Chapter Thirteen.

May an apt Scholar.

On Miss Pemberton’s return to Downside, while seated at their tea-table, Miss Mary gave her a description of her young visitor of the morning, and told her of the proposal she was anxious to make about her.

“I should just like to see the little girl,” said Miss Pemberton. “If she is really as the dame supposes, of gentle birth, it would be undoubtedly right to try and give her some of the advantages of which she has been deprived. At the same time we should be cautious—perhaps the dame may have been mistaken, and it will be unnecessary, if not imprudent, to try and raise her above the position in which she was born, unless she possesses qualities calculated to make her happier and better in a higher station.”

“Well, Jane, I could only form an opinion from her sweet voice and from what she said.

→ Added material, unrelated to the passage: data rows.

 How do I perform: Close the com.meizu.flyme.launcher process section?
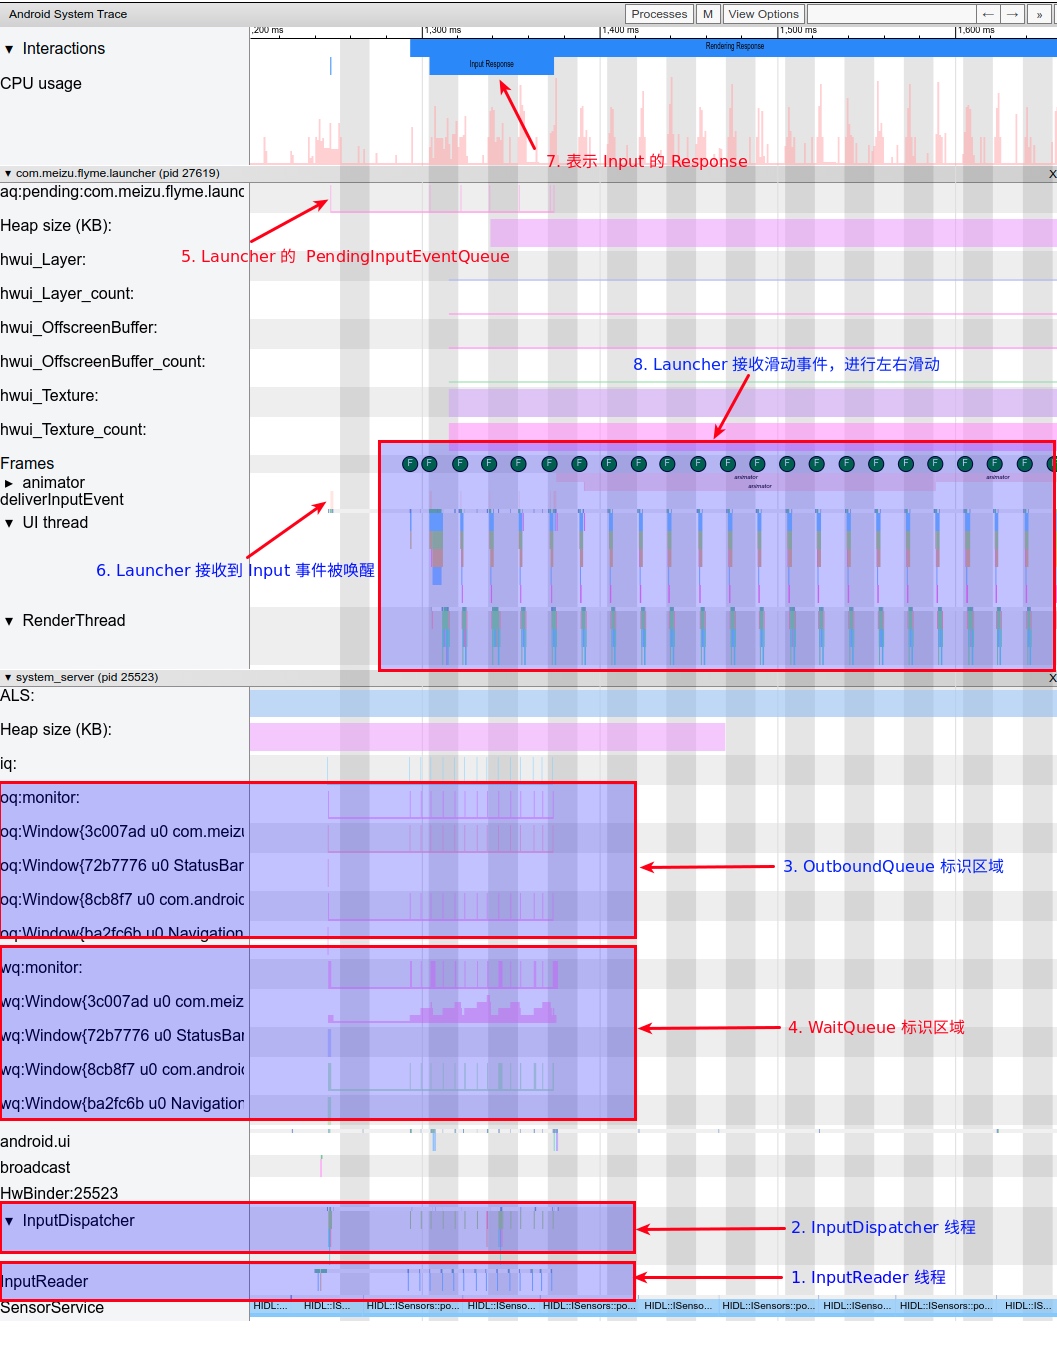point(1051,174)
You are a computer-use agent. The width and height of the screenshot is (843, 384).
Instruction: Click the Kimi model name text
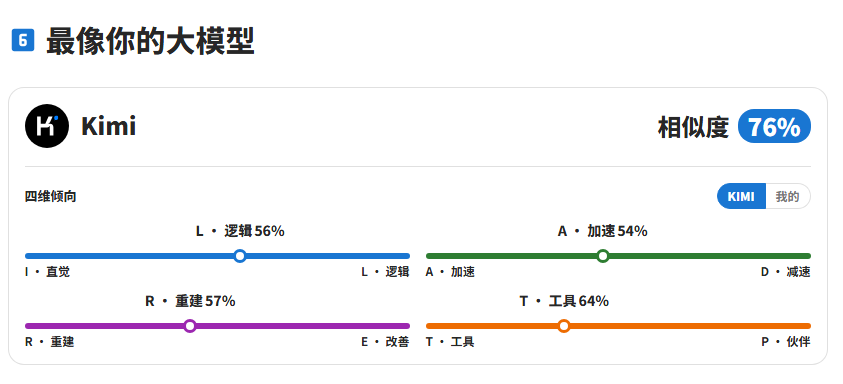click(x=109, y=127)
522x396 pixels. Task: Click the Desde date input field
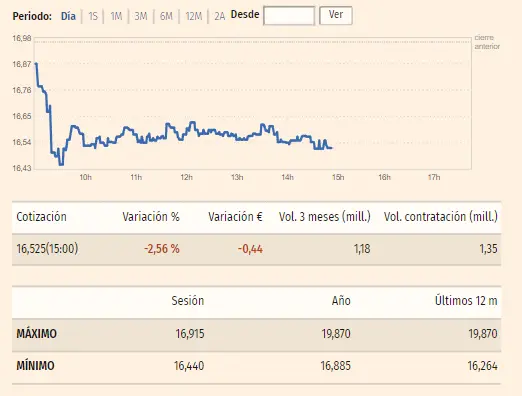coord(289,15)
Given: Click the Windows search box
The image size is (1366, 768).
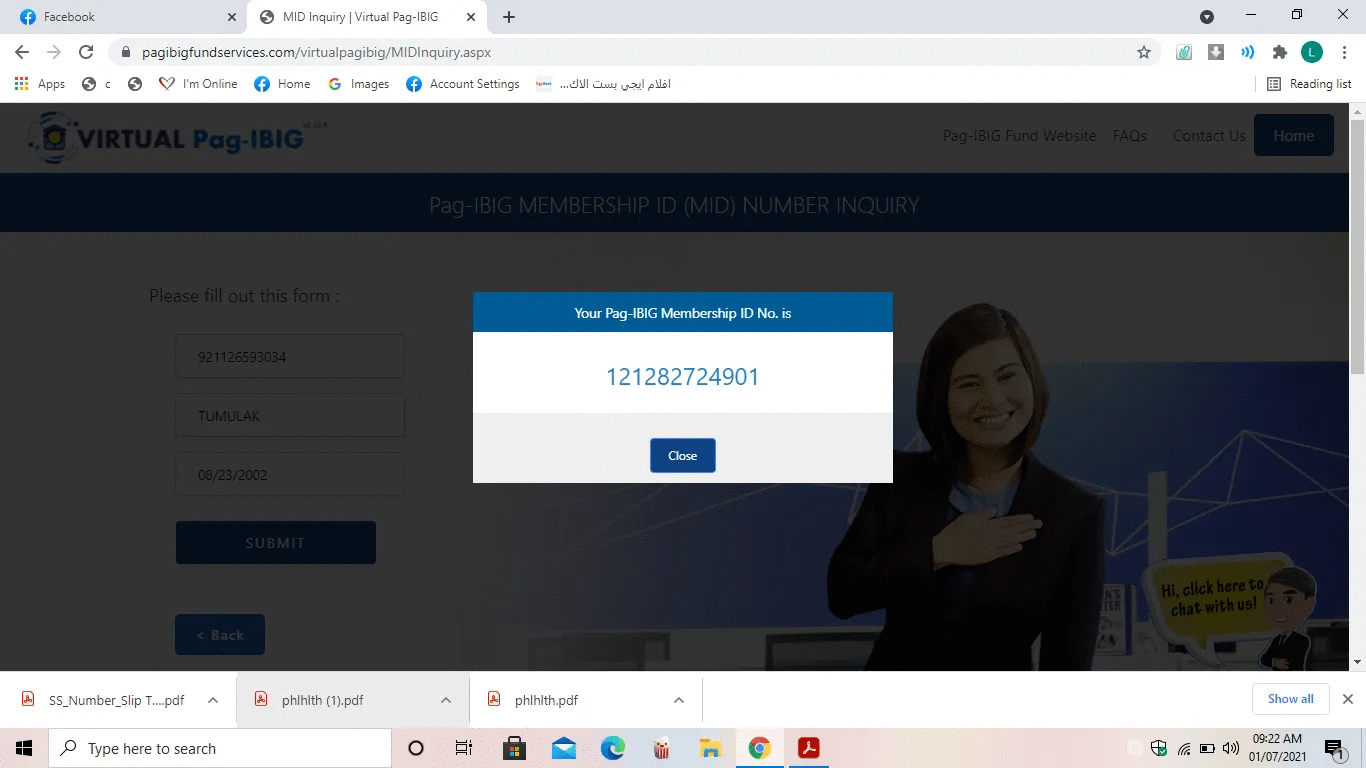Looking at the screenshot, I should pos(220,748).
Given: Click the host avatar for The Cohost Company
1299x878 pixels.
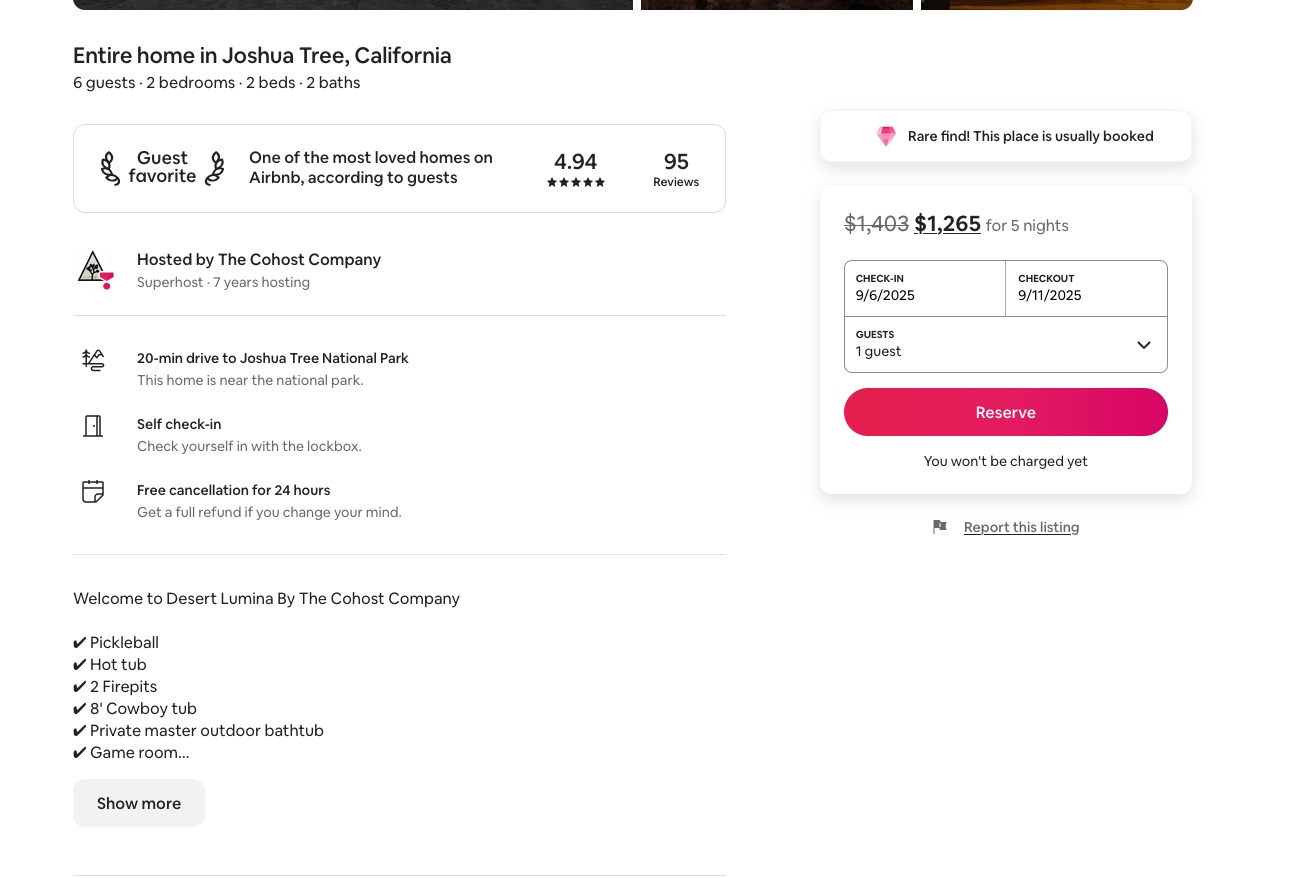Looking at the screenshot, I should [x=95, y=270].

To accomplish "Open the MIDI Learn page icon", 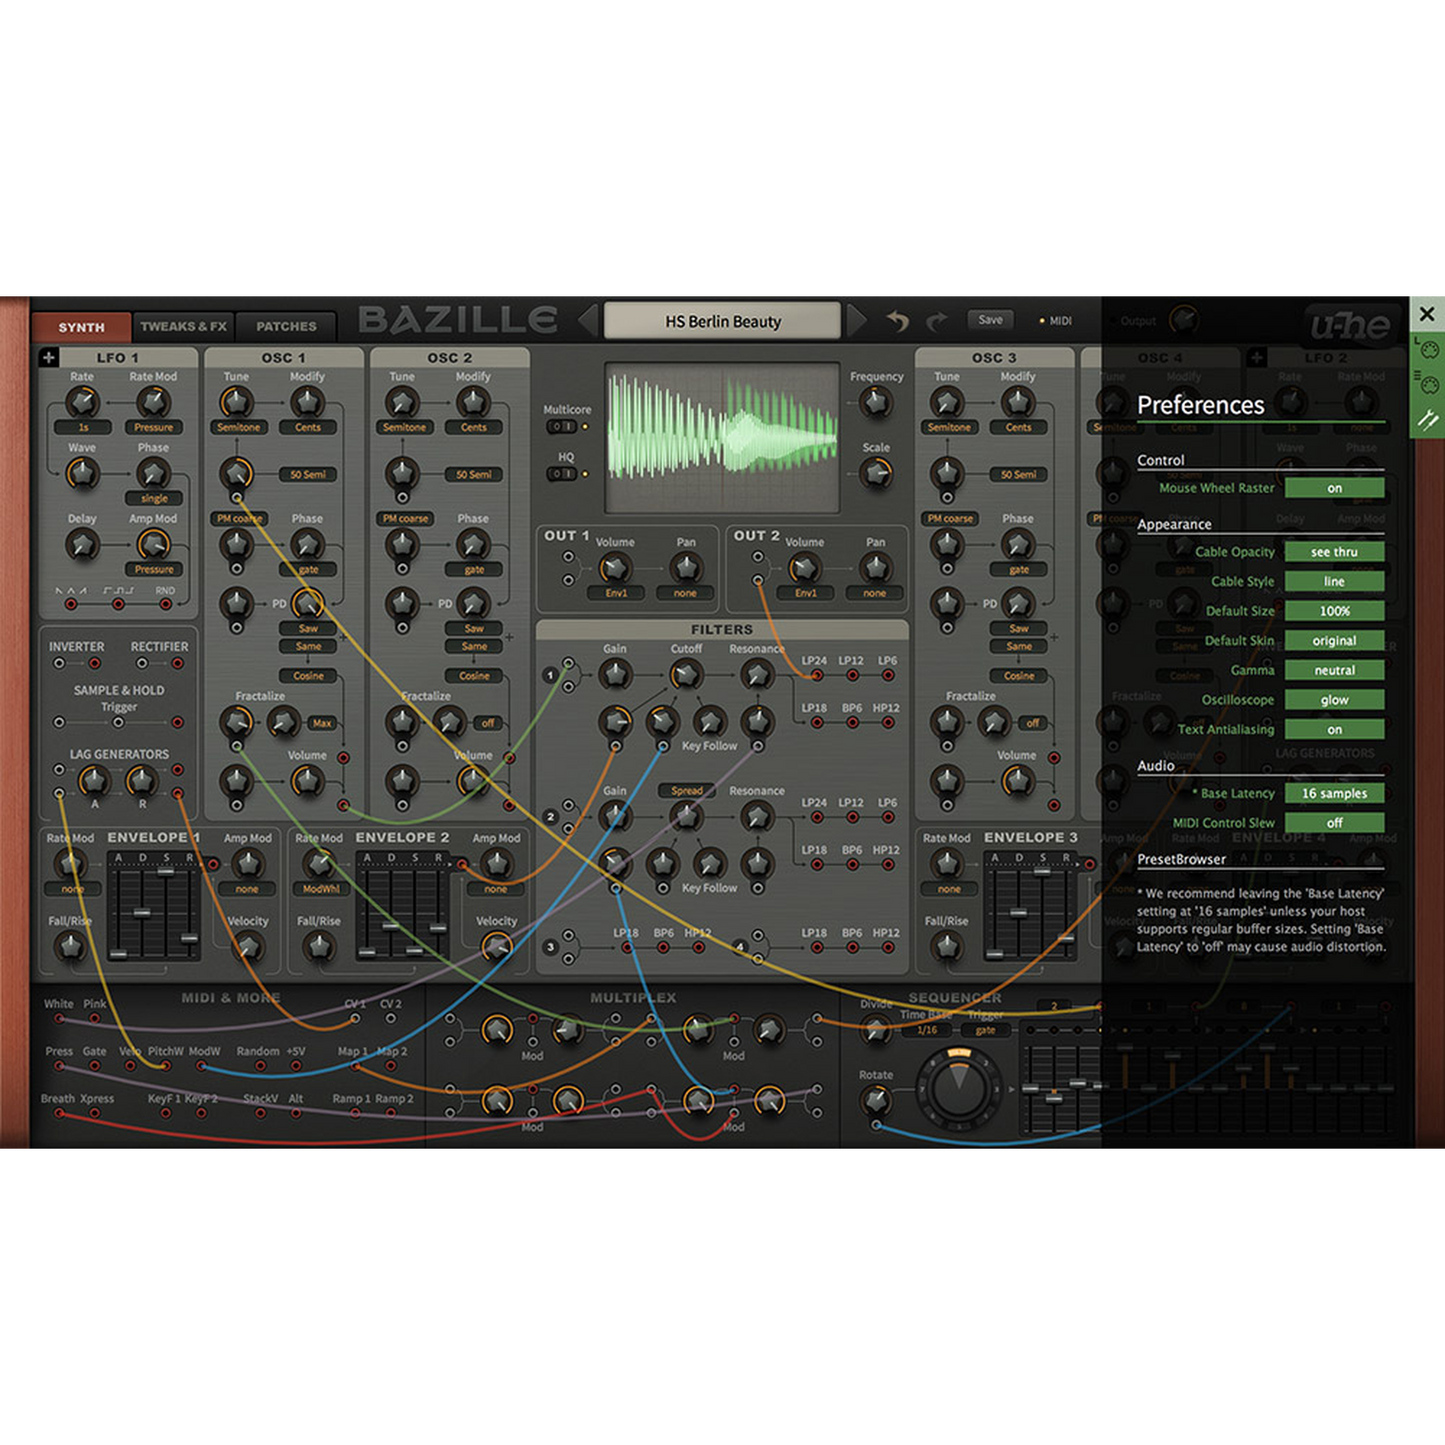I will coord(1427,350).
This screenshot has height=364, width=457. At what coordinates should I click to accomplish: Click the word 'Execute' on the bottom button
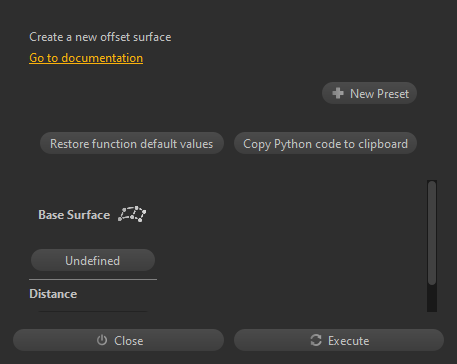[348, 341]
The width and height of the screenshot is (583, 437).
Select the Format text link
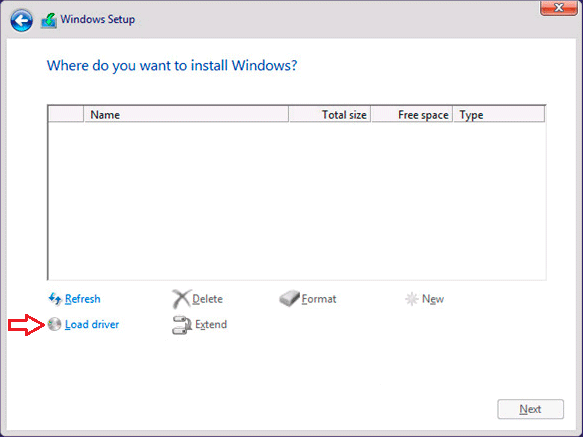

Adam Halliburt and his wife are devotedly fond of her, and do you not think that we may help them by judicious training.”

“Well, Mary, I see that you are determined to think highly of the child, and unless we find that you are mistaken, I shall be very glad to see her as often as her worthy protectors will allow her to come,” said Miss Pemberton.

“I trust that it will be found that I am right in my opinion of the sweet little girl,” said Miss Mary, nodding her head and smiling. “I can always judge best of people by their voices, and I detected in her’s that true tone which can only proceed from a true heart.”

“Well, well, we shall see, and I hope that my opinion will agree with your’s, Mary,” observed Miss Pemberton.

Next morning Mistress Halliburt arrived with Maiden May. The little girl was scrupulously clean and neatly dressed, though her garments were befitting a fisherman’s daughter of plain and somewhat coarse materials, except that she wore the unusual addition of shoes and stockings.